• Exercise instructions:
1 – Decide whether each statement agrees with the excerpt on the interaction picture. Answer yes or no for each, and quote the words from the excerpt that settle it. (a) In the interaction picture, the anticommutation relation (2.21) is altered. (b) The equation obtained for the field operator is the Dirac equation in 2+1 dimensions. (c) The excerpt states that nothing differs in 2+1 dimensions from what is well known in quantum field theory.
2 – In the excerpt on the interaction picture, what kind of normalization volume is V in the expansion of the field operator?

• Provided text:
-=-=-=-=-
Similar to ordinary QED, we decompose $H_T$ into two parts, the free
Hamiltonian $H_0$ and the interacting one $H$:
$$ H_T=H_0+H,\eqno(2.25a)$$
$$H_0=\int d{\bf x}\;:[-i\bar\Psi\gamma^i \partial_i\Psi
+m\bar\Psi\Psi]:, \eqno(2.25b)$$
$$H=e\int d{\bf x}\;:\bar\Psi\gamma^i A_i^T\Psi:,\eqno(2.25c)$$
and go to the interaction picture where $\Psi$ etc.  are transformed
to $\Psi_I$ etc..  In the following we work in the interaction picture
but omit the subscript $I$.  In this picture the anticommutation
relation (2.21) remains unchanged.  The field operator $\Psi$
obeys the equation
$$i\dot\Psi=[\Psi, H_0]\eqno(2.26)$$
while the evolution of a physical state $|P\rangle$ is governed by
$$ i{\partial \over\partial t}|P\rangle=H|P\rangle.\eqno(2.27)$$
These are well known in quantum field theory.  However, in 2+1
dimensions there is something different and must be described in some
detail.  On account of (2.26) and (2.25b) we have for $\Psi$ the
equation
$$ (i\gamma^\mu\partial_\mu-m)\Psi=0.\eqno(2.28)$$
This is nothing but the Dirac equation in 2+1 dimensions, as it should
be.  The field operator $\Psi$ can thus be expanded as
$$\Psi(x)={1\over\sqrt V}\sum_{\bf k}(a_{\bf k}u_{\bf k}e^
{-ik\cdot x}+b_{\bf k}^\dagger v_{\bf k}e^{ik\cdot x})\eqno(2.29)$$
where $V$ is a two-dimensional normalization volume, $k_0=\sqrt
{{\bf k}^2+m^2}$ is positive, and $u_{\bf k}$, $v_{\bf k}$
satisfy the following equations.
-=-=-=-=-
• Stored data:
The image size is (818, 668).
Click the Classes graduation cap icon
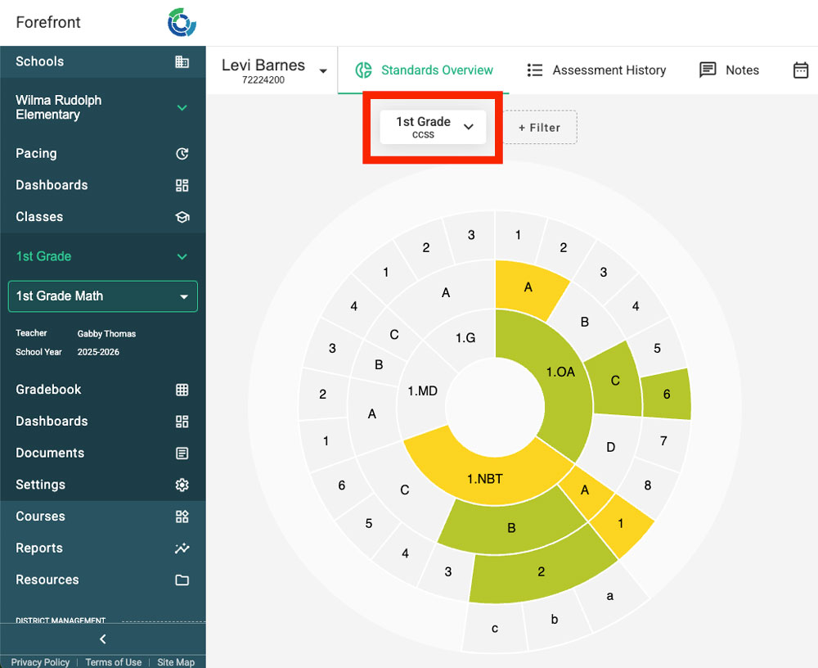click(182, 218)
-=-=-=-=-
• Set of answers:
1 –
(a) No: "In this picture the anticommutation relation (2.21) remains unchanged."
(b) Yes: "This is nothing but the Dirac equation in 2+1 dimensions, as it should be."
(c) No: "However, in 2+1 dimensions there is something different and must be described in some detail."

2 – V is a two-dimensional normalization volume.